WHAT TO PRODUCE: Take the lines of the data below from the very first through the line containing "Task: Click 'What" and output them exactly, pictures excluded.

DATA SECTION:
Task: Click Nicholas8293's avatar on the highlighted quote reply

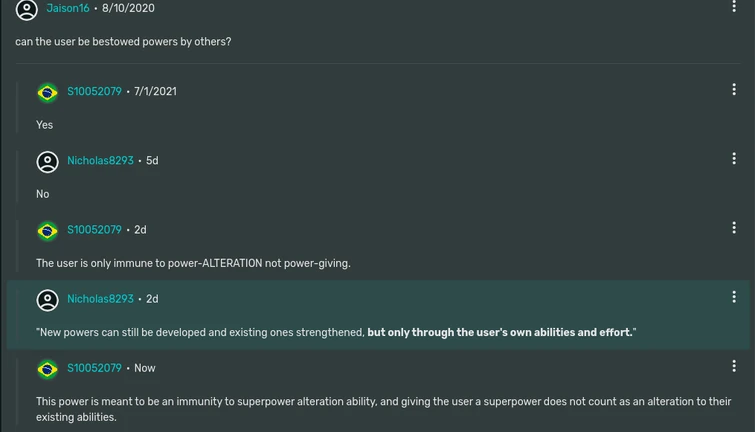Action: tap(47, 300)
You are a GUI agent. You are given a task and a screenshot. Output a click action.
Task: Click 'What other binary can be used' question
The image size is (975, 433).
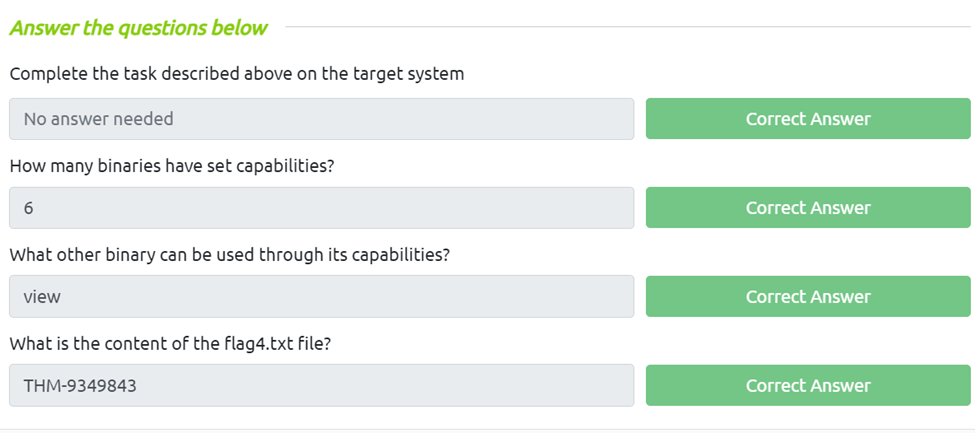[229, 254]
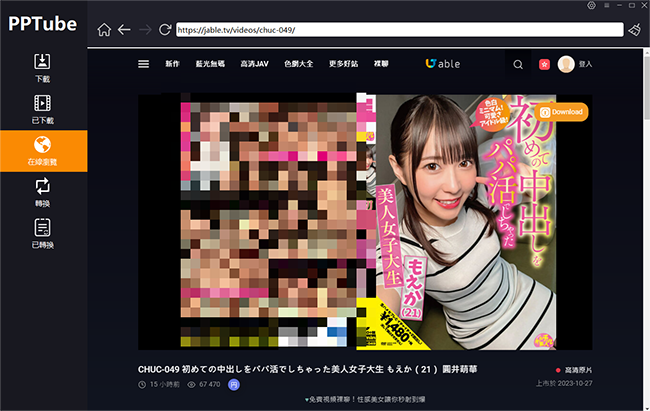Viewport: 650px width, 411px height.
Task: Click the website search magnifier icon
Action: click(517, 64)
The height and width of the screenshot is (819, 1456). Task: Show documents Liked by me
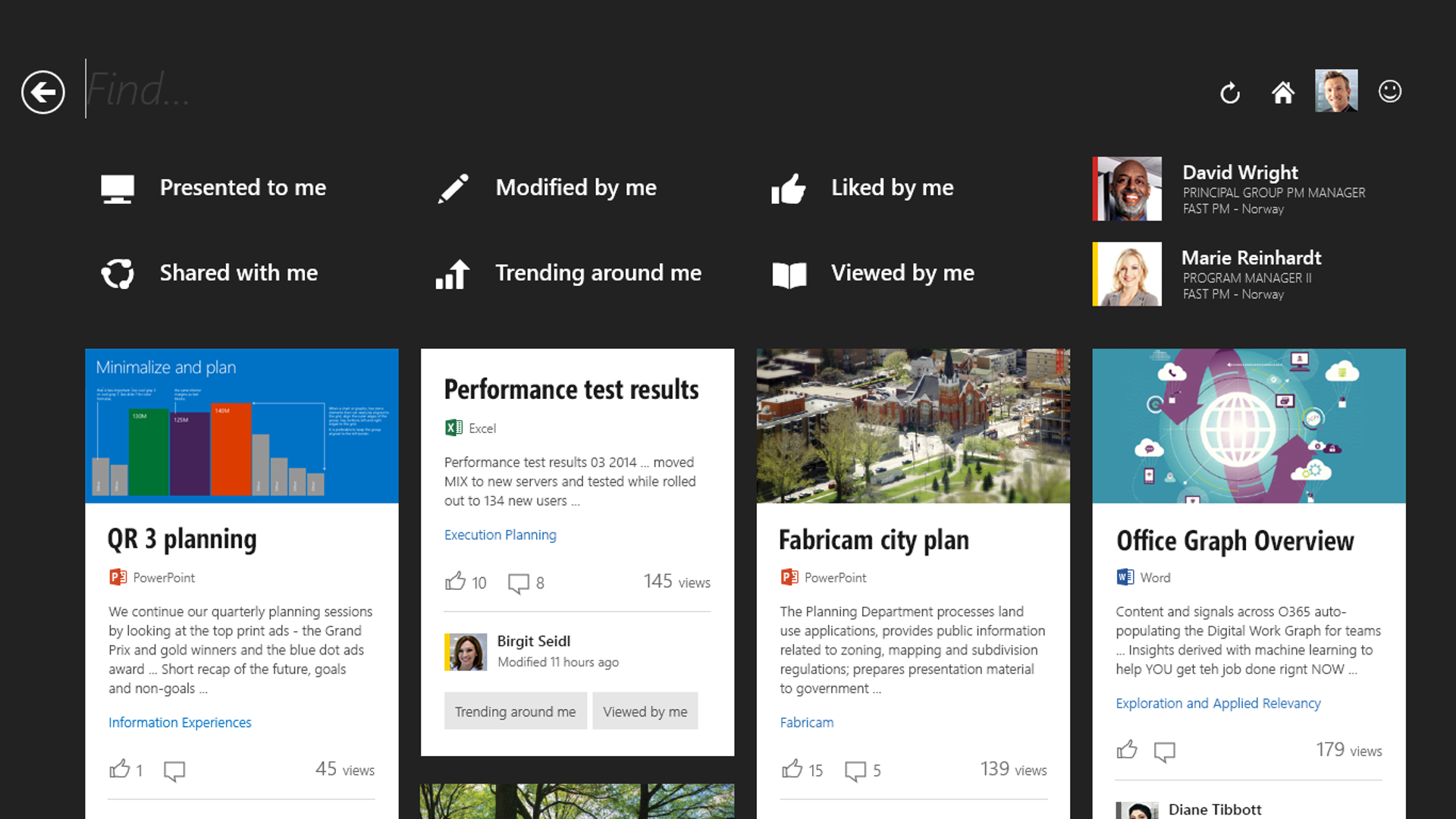click(862, 188)
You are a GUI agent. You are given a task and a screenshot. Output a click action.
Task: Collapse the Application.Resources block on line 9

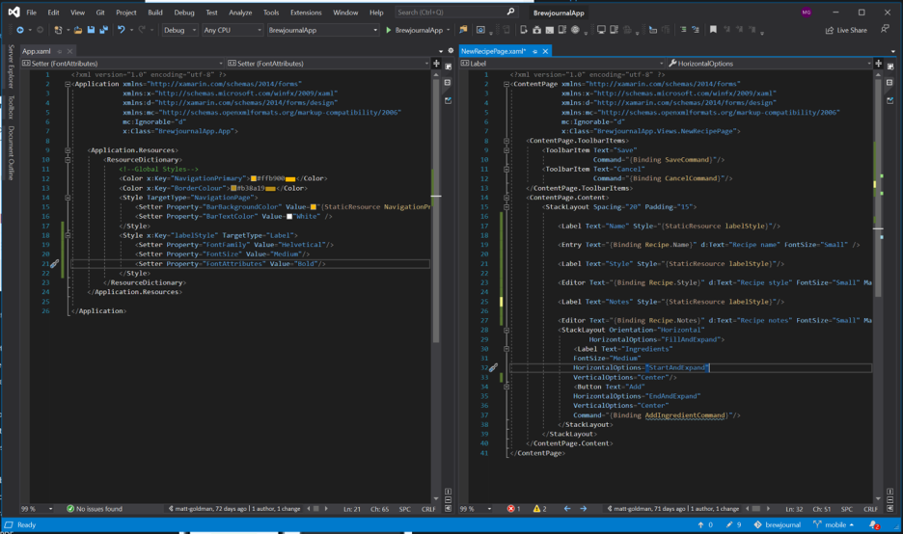pyautogui.click(x=68, y=150)
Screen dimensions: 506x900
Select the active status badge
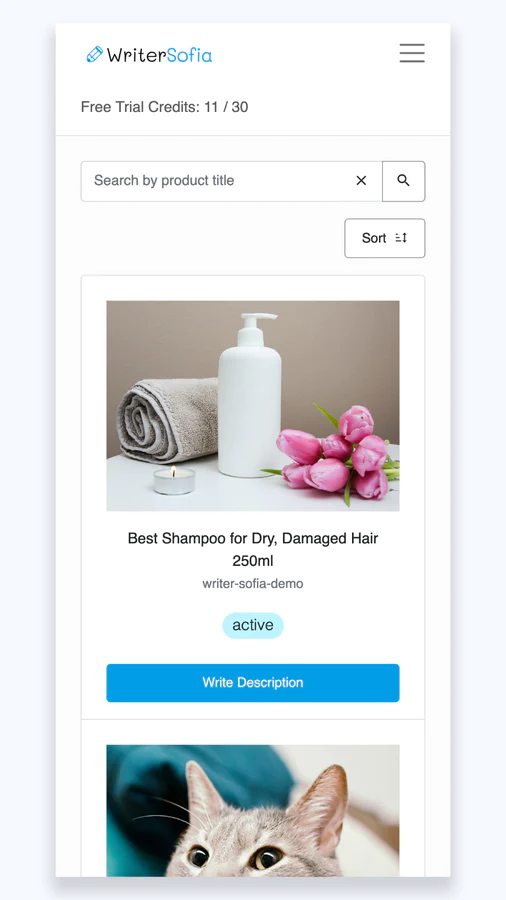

ANSWER TO THIS TASK:
Task: Click Nicholas8293's avatar on the highlighted quote reply

Action: tap(47, 300)
You are a GUI agent. You are given a task and a screenshot. Output a click action.
Task: Click 'What other binary can be used' question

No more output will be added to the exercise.